Yaitu pada waktu perlu dan seberapa perlu.
Penguraiannya
ialah, bahwa orang-orang 'awwam yang bekerja di pertukangan dan diperusahaan,
haruslah dibiarkan keselamatan 'aqidahnya yang diimaninya, bilamana telah
dipelajarinya i'tiqad yang benar yang telah kami sebutkan itu.
Mengajarkan
ilmu kalam kepada mereka adalah melarat semata-mata. Sebab kadang-kadang
menimbulkan ke raguraguan di dalam hatinya dan membuat kegoncangan i'tiqadnya.
Dan tidak mungkin nanti diperbaiki lagi.

====================

TINDAKAN YANG DIPERLUKAN:
1. Jawablah pertanyaan berikut berdasarkan kutipan tentang pengajaran ilmu kalam.
(a) Siapa yang keselamatan akidahnya harus dibiarkan?
(b) Menurut kutipan, mengajarkan ilmu kalam kepada mereka itu apa?
(c) Apakah kegoncangan i'tiqad mereka masih mungkin diperbaiki?
2. Salinlah dengan tepat bagian kutipan tentang pengajaran ilmu kalam, mulai dari "Penguraiannya" sampai dengan "kami sebutkan itu.".
3. Tentukan apakah setiap pernyataan berikut sesuai dengan kutipan tentang pengajaran ilmu kalam. Jawab ya atau tidak, lalu sertakan kata-kata penentu dari kutipan itu secara persis.
(a) Mengajarkan ilmu kalam kepada orang awam bermanfaat bagi mereka.
(b) Keselamatan akidah orang awam dibiarkan bilamana mereka telah mempelajari i'tiqad yang benar.
(c) Kegoncangan i'tiqad yang timbul masih dapat diperbaiki kemudian.

====================

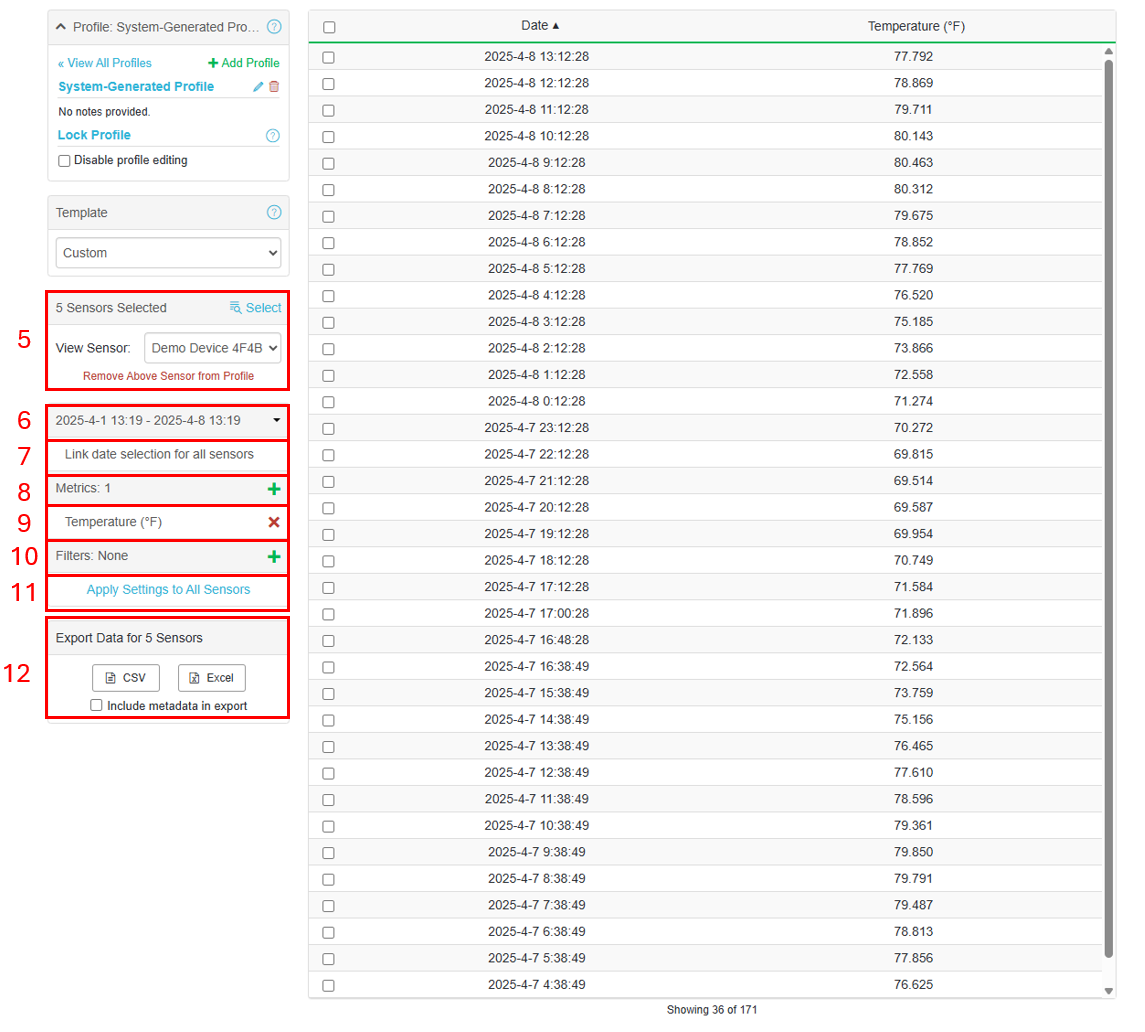Click the trash icon to delete profile
Image resolution: width=1145 pixels, height=1032 pixels.
click(x=274, y=87)
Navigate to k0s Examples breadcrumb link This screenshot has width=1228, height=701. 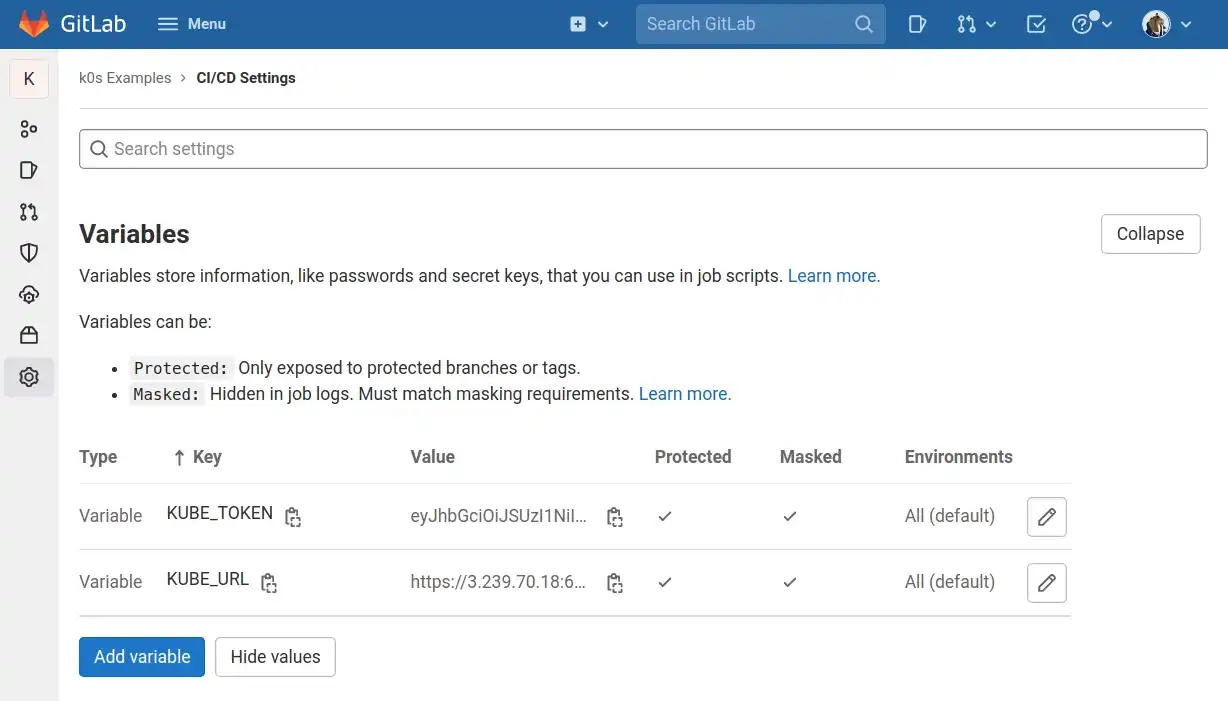click(125, 77)
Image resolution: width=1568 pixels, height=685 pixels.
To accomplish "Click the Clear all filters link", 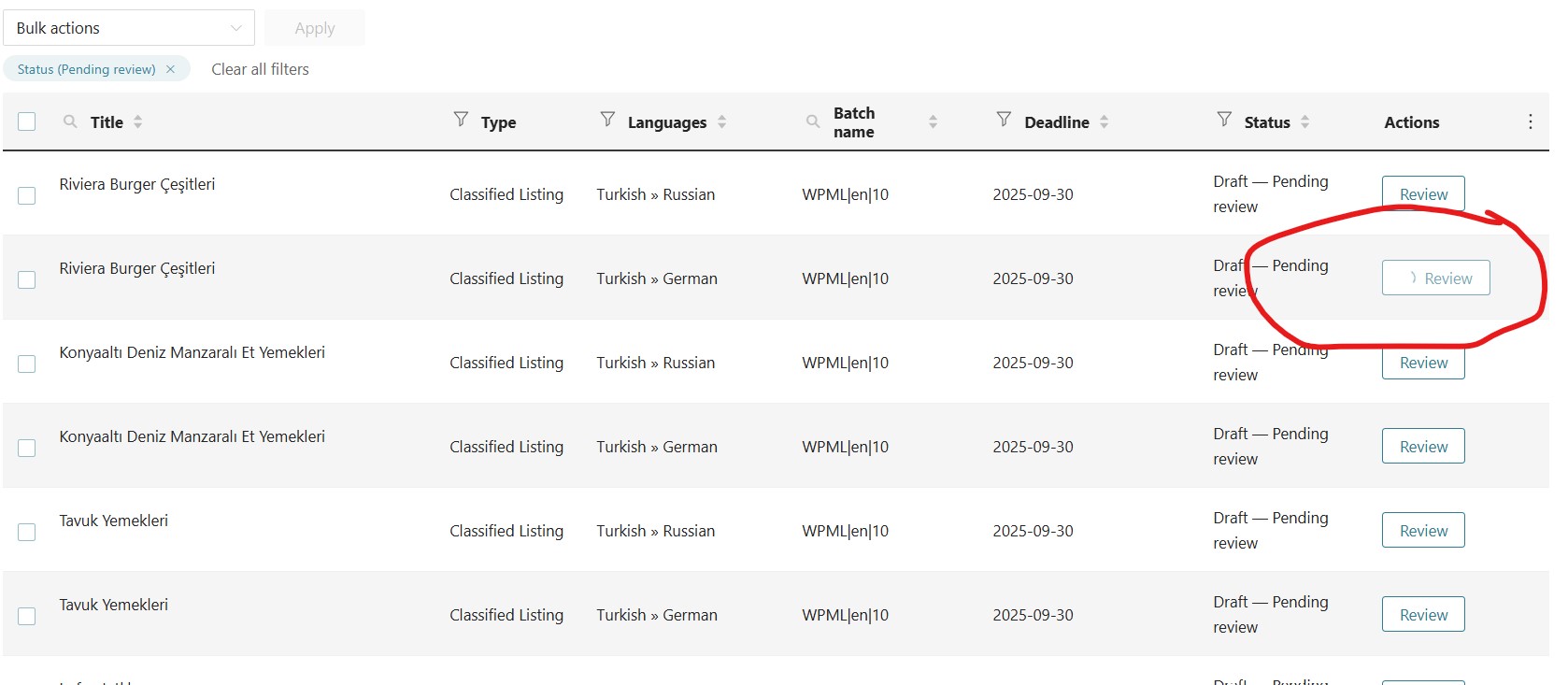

====================

JAWABAN SETIAP TUGAS:
1.
(a) Orang-orang 'awwam yang bekerja di pertukangan dan perusahaan.
(b) Melarat semata-mata.
(c) Tidak. Hal itu tidak mungkin nanti diperbaiki lagi.

2.
Penguraiannya
ialah, bahwa orang-orang 'awwam yang bekerja di pertukangan dan diperusahaan,
haruslah dibiarkan keselamatan 'aqidahnya yang diimaninya, bilamana telah
dipelajarinya i'tiqad yang benar yang telah kami sebutkan itu.

3.
(a) Tidak: "Mengajarkan ilmu kalam kepada mereka adalah melarat semata-mata."
(b) Ya: "bilamana telah dipelajarinya i'tiqad yang benar yang telah kami sebutkan itu"
(c) Tidak: "Dan tidak mungkin nanti diperbaiki lagi."